Zuletzt wurde über Gino Lettieri spekuliert. Auch über Timo Rost.

Ich kommentiere keine Namen.

Aber stimmt es, dass es dieses Mal eher ein erfahrener Coach sein soll?

Es ist sicher so, dass das nicht hinderlich ist, wenn einer schon 2. oder 3. Liga gearbeitet hat und das Geschäft kennt. Ob das dann mit unseren Rahmenbedingungen zusammen passt, ist eine andere Frage.

Also mit dem Gehalt, das der Jahn zahlen kann?

Genau.

Aber es heißt, dass der Jahn durch erfreulich hohe Sponsoren- und Zuschauereinnahmen seinen Etat aufstocken konnte.
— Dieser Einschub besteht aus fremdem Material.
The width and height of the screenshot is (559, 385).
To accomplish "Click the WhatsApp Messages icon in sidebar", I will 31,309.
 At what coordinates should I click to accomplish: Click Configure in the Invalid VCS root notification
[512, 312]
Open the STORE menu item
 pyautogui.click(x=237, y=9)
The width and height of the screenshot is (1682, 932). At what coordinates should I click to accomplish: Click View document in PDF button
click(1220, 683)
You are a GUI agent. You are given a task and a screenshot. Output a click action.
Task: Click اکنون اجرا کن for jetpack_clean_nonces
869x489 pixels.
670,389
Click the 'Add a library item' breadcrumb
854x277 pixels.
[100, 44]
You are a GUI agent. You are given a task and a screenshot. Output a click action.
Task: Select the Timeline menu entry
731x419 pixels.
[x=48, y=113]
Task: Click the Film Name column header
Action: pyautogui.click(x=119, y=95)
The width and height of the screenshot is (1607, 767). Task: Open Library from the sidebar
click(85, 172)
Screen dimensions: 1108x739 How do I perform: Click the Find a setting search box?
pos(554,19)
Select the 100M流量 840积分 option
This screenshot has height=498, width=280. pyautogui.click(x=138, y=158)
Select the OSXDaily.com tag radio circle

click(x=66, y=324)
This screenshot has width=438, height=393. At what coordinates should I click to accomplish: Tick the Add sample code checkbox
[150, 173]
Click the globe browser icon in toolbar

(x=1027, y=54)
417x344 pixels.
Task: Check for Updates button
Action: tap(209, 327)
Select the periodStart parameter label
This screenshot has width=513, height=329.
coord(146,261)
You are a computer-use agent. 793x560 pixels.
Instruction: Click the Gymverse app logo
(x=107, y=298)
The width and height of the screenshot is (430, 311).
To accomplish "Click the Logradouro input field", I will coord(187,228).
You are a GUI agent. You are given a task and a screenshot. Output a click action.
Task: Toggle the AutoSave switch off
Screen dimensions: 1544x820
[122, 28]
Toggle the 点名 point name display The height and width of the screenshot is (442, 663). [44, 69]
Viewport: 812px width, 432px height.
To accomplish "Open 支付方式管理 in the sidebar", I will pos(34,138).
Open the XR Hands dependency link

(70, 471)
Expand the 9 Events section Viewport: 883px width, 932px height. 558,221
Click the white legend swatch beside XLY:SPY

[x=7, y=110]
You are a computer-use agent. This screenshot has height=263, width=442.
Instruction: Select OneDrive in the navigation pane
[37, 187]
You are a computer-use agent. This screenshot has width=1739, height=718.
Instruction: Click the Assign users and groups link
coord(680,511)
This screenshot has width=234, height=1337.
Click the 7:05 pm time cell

Da wurde viel erzählt. Richtig ist, dass wir in der Tat etwas mehr eingenommen haben als geplant. Falsch ist, dass wir alle Mehreinnahmen in Mannschaft und Trainer stecken können. Wir müssen leider immer auch noch Altlasten abtragen.

Aber es ist noch etwas Spielraum da?

Ja, etwas Spielraum haben wir. Wir wollen auch die Mannschaft verstärken. Am besten im Sturm auf der offensiven Außenbahn und in der Innenverteidigung.

Werden Sie auch Spieler abgeben?

Möglich ist alles.

Ist es so, dass auch Sie in Bedrängnis geraten, wenn der neue Trainer nicht auf Anhieb Erfolg hat?

Grundsätzlich ist es so, dass wir uns alle wünschen, dass wir auf dieser entscheidenden Position ab sofort mehr Kontinuität haben...

...und wenn nicht. Wird es dann nicht vor allem Ihnen angelastet werden?

Das müssen Sie eigentlich andere fragen. Aber ich stehe als Geschäftsführer hier vorne dran, da kann ich mich am Ende auch der Verantwortung nicht entziehen.